Sewage spills onto playground

PIERCETON, Ind. – Pieces of toilet paper were scattered around the playground on West Market Street Thursday afternoon.


The rain had already stopped, but Lucy Smith said it was still a crappy day; because in this small Kosciusko County town, when it rains, it stinks.


 “It bubbles up, and toilet paper and feces run up onto the ground,” Lucy Smith said raw sewage overflows from the pump station in the lot across the street from her house.


The lowest spot in town, Smith said everything in the sewer system collects underneath that pump before it’s sent over to the sanitation plant on the south side of town. But all backed up, the waste and the rainwater have nowhere to go but up.


The cement base of the pump station was stained from the waste that had spilled out; the ground all around it was wet and mushy. One of the drains covers was pushed up out of place, surrounded by toilet paper.


“Well it’s raw sewage and it’s gross,” L. Smith said when the water gets high the flood of waste runs into the church’s playground just a couple hundred feet away. “Well if it over flows it goes down and runs underneath the playground equipment.” Wrapped in caution tape the swing set is no longer in use but L. Smith said kids still play in that lot all the time.


“It’s a health hazard because it stays on top of the ground when the water goes away,” Bill Smith said the waste gets absorbed into the soil but the toilet paper sticks. It is proof of the serious, sickening problem going on across the street, B. Smith said, “They don’t wash the grass or nothing and that toilet paper and stuff lays right up there on the ground.”
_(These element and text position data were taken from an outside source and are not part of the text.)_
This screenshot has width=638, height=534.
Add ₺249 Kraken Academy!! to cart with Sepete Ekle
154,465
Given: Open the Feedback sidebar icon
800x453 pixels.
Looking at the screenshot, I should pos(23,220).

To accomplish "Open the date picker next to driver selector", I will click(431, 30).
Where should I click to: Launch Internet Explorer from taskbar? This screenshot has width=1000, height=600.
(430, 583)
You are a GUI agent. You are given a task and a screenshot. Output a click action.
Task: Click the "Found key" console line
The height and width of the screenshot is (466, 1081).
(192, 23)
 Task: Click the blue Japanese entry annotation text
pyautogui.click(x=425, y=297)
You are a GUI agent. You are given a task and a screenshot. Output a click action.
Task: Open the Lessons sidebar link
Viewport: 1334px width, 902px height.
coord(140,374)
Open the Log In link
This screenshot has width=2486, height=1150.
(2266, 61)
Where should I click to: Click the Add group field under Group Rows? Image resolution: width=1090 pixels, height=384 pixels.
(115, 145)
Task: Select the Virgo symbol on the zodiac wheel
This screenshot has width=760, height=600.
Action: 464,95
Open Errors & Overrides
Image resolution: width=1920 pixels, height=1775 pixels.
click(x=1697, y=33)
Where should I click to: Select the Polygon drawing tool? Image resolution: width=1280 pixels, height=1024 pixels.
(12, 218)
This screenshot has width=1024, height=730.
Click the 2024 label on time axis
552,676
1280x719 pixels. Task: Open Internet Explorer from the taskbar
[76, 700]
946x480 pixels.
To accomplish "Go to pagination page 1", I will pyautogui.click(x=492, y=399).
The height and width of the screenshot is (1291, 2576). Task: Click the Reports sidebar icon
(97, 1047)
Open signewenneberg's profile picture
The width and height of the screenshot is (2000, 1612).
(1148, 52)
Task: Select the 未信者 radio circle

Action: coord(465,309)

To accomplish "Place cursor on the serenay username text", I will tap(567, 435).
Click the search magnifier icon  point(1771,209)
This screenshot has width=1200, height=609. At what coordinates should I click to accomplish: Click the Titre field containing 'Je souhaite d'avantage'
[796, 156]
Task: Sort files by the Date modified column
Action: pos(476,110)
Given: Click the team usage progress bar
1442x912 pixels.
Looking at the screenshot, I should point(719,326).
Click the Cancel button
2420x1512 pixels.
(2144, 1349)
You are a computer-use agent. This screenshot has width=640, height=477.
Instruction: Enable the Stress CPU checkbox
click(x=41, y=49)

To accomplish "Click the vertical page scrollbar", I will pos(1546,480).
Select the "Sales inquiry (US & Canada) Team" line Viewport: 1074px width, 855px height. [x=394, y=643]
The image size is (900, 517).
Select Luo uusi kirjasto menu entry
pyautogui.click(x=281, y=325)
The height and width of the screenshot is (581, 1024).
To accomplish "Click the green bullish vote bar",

The waste, the toilet paper, and everything else that gets flushed down the toilet and floats out of the sewer stays there in that lot all year round. “The sun comes out and bakes it and it makes an awful smell,” B. Smith said.


The Smiths said that lot has flooded for as long as they can remember; the couple has lived in that house for more than fifty years. “My kids used to play in it and I was young enough that I just thought it was rainwater.” L. Smith said she then noticed the flooding was full of used toilet paper and feces, “I just thought this cannot go on.”


The pump station on West Market Street in not the only spot in town where this is happening, one man had to fill in his basement because his basement continued to flood with raw sewage.


The Smiths are just one of a number of families in Pierceton to raise their concerns with the town, L. Smith said, “The town says they know it needs to be fixed and they’re not sure how.”


According to the Street Superintendent, the pipes need to be refurbished but the town just does not have the money. At the Town Council meeting, L. Smith said she was told it could cost each family $10,000 to solve the sewage problem, “We don’t have that kind of money, no one out here does.”